The fact that it actually did do something was good, and the charger actually being a decent charger for 50 bucks was icing on the cake.
 

CaliMobber

Adventurer
Yea its hard to say how that battery is doing. Let us know after a good charging what happens.

After looking into chargers and battery life Ive learned its really really hard to find a trully good battery charger that gets up to 15v. most will only get as high as low 14's and thats just not enough for most batteries. They will charge but will only be like 80% charged when it says 100%.

Handybob realy opened my eyes to what batteries really need.If you have not read his blog yet http://handybobsolar.wordpress.com/

Ive found the optima charger is the best deal on a charger, they are kinda expensive for most people but you know the old saying buy quality once or buy low quality a few times.


http://www.optimabatteries.com/en-us/shop/charger/digital-1200/
 

4x4junkie

Explorer
If you use the desulfation mode on your charger, disconnect everything else from the battery so that just the charger/desulfator is connected to it.

IME, the added capacitance of other wires connected to the battery drastically impedes the high-frequency pulses needed to effectively desulfate a battery (this is probably why there are so many mixed opinions out there about desulfators if you were to research their effectiveness... Many people I suspect don't bother to remove the battery from the circuit, some even going as far as to say doing so doesn't matter, which isn't the case).

As long as lead-sulfate hasn't been shed from the plates (don't drop or impact the battery!), the water level (or moisture level if AGM) is good, and it can maintain at least 12 volts without a load on it overnight, you should be able to bring back a goodly amount of lost capacity to a battery that's been sitting around for awhile not-fully-charged.

★ ★ ★ ★ ★ ★ ★

Your instructions: According to the forum thread on battery chargers, why should everything except the charger or desulfator be disconnected from the battery when using desulfation mode? Answer in one to three sentences.

★ ★ ★ ★ ★ ★ ★

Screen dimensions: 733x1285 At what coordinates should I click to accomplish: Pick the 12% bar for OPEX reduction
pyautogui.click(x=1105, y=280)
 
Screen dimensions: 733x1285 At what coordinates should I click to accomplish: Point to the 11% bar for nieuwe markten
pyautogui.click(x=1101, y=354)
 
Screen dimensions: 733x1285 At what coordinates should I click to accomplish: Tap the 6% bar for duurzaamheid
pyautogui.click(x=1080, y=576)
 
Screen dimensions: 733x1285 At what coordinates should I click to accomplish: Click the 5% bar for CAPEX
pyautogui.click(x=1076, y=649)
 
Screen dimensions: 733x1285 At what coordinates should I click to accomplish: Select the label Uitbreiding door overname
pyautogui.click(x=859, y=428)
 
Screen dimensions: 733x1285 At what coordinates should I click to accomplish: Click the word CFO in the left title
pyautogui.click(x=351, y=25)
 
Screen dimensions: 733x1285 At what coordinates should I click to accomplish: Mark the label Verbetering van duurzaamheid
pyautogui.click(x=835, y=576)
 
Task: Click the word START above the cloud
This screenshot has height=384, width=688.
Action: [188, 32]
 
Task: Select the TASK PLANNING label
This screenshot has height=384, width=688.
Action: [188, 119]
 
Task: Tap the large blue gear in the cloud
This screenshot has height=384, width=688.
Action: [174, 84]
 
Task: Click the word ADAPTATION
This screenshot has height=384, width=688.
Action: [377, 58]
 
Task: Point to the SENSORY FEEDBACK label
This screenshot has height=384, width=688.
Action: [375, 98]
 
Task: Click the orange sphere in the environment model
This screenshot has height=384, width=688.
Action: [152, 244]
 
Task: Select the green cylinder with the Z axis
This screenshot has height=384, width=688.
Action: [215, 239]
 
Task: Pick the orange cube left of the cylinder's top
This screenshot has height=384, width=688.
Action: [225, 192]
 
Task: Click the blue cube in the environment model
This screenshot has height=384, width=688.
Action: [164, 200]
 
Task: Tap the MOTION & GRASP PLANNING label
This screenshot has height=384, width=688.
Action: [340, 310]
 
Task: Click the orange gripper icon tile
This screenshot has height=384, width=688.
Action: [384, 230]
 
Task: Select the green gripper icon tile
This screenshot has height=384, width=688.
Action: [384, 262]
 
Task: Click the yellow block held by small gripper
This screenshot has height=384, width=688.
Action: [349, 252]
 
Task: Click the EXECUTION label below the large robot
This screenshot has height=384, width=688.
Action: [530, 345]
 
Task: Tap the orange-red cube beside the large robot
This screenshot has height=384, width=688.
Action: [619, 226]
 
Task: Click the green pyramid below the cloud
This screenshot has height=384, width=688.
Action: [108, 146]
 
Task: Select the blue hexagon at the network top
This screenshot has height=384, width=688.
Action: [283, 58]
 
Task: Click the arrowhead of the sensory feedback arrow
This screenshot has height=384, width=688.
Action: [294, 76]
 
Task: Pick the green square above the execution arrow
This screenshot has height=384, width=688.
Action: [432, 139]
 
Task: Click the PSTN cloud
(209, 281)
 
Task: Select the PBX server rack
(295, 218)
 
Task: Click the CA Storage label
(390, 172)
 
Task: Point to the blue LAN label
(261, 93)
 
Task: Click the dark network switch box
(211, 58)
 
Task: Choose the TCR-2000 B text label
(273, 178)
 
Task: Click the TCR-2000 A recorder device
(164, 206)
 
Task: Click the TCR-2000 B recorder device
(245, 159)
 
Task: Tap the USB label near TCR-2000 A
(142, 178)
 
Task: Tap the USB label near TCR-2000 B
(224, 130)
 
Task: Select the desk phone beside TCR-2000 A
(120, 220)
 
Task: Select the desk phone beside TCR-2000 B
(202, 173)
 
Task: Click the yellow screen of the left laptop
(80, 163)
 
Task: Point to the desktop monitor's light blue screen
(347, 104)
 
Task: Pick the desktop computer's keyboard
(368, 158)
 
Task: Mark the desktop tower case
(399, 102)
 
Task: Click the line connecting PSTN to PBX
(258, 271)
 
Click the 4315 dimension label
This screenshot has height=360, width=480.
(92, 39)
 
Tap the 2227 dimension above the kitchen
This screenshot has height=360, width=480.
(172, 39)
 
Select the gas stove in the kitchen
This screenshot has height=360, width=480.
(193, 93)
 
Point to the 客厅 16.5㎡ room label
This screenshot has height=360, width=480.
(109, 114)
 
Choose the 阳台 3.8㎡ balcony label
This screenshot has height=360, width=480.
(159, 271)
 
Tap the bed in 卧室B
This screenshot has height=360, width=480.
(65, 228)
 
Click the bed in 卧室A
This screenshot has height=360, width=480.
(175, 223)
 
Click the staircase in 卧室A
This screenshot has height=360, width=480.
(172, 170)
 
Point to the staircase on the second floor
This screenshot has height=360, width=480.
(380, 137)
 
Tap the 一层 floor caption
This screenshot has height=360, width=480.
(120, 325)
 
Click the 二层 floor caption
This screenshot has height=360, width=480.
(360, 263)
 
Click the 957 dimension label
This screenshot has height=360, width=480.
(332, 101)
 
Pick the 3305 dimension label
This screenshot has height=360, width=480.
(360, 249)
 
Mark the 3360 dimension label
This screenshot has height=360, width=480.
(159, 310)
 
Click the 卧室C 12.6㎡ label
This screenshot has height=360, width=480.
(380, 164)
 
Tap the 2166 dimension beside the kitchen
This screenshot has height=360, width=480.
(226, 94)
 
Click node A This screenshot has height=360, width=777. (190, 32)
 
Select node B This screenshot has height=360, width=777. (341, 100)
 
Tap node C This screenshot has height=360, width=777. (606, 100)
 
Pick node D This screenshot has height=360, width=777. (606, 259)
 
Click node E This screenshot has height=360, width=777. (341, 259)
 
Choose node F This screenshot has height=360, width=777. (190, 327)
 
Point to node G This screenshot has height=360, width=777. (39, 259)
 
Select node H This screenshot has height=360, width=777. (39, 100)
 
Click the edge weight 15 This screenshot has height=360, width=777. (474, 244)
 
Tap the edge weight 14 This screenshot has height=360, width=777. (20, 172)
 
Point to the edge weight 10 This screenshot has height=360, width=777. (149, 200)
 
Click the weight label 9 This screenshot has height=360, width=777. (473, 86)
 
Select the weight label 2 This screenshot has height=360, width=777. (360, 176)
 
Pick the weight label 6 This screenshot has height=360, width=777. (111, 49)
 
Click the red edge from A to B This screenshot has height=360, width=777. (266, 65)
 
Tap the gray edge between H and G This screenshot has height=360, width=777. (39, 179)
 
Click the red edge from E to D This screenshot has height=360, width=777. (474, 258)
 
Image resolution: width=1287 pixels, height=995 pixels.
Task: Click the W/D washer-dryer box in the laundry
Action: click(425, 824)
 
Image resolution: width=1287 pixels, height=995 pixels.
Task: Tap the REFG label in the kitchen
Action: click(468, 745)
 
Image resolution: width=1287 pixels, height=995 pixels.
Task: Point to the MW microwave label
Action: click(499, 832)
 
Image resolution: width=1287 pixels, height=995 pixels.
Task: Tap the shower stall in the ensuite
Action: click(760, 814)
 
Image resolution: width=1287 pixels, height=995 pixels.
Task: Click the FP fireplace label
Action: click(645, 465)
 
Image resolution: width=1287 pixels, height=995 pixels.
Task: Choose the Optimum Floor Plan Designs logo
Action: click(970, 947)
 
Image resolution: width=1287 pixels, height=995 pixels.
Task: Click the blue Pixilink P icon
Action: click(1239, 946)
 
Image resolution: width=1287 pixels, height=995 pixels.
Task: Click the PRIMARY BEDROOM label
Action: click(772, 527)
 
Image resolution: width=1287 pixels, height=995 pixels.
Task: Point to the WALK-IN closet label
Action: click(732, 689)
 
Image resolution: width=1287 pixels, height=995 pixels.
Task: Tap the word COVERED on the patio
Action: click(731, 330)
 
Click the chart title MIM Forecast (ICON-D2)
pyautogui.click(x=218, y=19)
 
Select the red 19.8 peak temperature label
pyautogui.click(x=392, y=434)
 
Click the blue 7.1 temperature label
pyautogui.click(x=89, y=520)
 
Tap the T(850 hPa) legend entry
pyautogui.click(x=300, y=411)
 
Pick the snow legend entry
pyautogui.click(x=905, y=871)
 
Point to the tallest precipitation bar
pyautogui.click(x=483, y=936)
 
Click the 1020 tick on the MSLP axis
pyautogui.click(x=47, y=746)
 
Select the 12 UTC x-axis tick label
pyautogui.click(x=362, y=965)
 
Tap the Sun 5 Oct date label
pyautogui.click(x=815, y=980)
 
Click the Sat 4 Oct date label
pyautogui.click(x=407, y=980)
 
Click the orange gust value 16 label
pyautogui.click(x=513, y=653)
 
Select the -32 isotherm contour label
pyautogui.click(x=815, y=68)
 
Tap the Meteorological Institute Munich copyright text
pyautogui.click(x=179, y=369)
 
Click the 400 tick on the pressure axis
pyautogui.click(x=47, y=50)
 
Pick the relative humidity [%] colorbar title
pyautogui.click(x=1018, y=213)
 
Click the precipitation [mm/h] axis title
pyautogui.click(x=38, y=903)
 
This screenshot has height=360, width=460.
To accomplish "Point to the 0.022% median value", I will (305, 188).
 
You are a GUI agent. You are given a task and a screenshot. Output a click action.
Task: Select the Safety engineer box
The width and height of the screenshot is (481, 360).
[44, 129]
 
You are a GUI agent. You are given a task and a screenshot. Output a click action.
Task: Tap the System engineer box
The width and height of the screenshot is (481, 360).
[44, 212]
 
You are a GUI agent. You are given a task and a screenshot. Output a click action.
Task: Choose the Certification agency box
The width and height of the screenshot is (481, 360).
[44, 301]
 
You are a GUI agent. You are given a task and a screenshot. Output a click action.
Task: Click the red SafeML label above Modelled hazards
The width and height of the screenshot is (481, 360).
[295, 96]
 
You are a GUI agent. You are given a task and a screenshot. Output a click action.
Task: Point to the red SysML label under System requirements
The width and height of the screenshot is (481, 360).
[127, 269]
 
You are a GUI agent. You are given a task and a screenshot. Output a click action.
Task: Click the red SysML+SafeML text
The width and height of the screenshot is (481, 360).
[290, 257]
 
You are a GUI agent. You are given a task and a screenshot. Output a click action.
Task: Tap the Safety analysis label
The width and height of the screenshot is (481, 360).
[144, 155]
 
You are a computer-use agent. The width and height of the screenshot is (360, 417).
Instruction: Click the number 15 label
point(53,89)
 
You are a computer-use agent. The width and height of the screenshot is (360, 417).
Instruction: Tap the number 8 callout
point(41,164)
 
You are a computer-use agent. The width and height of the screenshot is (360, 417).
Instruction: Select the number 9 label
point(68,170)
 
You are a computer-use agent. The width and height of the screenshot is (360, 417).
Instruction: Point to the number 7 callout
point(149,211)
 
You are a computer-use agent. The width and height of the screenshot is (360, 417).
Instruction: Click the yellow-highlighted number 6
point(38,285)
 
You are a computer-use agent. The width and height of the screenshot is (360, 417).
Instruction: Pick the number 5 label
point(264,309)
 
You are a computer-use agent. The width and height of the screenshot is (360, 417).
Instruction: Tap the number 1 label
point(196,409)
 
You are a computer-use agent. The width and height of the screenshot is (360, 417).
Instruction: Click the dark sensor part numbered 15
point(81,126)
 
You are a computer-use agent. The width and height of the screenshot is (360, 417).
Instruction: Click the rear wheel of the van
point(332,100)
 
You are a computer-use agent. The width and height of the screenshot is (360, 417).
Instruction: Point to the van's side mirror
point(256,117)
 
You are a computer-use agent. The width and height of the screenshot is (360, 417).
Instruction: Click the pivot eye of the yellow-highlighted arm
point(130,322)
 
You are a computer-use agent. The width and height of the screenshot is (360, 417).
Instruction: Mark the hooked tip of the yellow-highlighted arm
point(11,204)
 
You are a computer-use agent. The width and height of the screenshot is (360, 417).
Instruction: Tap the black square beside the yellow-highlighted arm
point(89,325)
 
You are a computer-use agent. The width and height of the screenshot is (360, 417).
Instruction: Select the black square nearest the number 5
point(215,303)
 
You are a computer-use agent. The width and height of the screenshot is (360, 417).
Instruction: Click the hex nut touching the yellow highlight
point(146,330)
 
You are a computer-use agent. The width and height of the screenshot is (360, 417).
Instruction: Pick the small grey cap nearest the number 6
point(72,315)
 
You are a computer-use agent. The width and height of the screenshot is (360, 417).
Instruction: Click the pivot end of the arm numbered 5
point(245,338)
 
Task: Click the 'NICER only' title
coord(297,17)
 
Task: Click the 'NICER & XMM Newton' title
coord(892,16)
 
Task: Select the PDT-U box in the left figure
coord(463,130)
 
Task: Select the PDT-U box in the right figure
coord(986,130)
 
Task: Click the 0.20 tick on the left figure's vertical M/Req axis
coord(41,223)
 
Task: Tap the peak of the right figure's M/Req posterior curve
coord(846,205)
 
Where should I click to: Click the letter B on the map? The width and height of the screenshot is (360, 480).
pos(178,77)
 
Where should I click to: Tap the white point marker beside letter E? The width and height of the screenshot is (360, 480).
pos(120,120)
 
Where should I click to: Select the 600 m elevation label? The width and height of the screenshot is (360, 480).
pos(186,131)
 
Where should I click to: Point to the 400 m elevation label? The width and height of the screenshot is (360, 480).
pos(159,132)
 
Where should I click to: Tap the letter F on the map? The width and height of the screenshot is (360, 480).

★ ★ ★ ★ ★ ★ ★

Solution for this task: The added capacitance of other wires connected to the battery drastically impedes the high-frequency pulses needed to desulfate it effectively.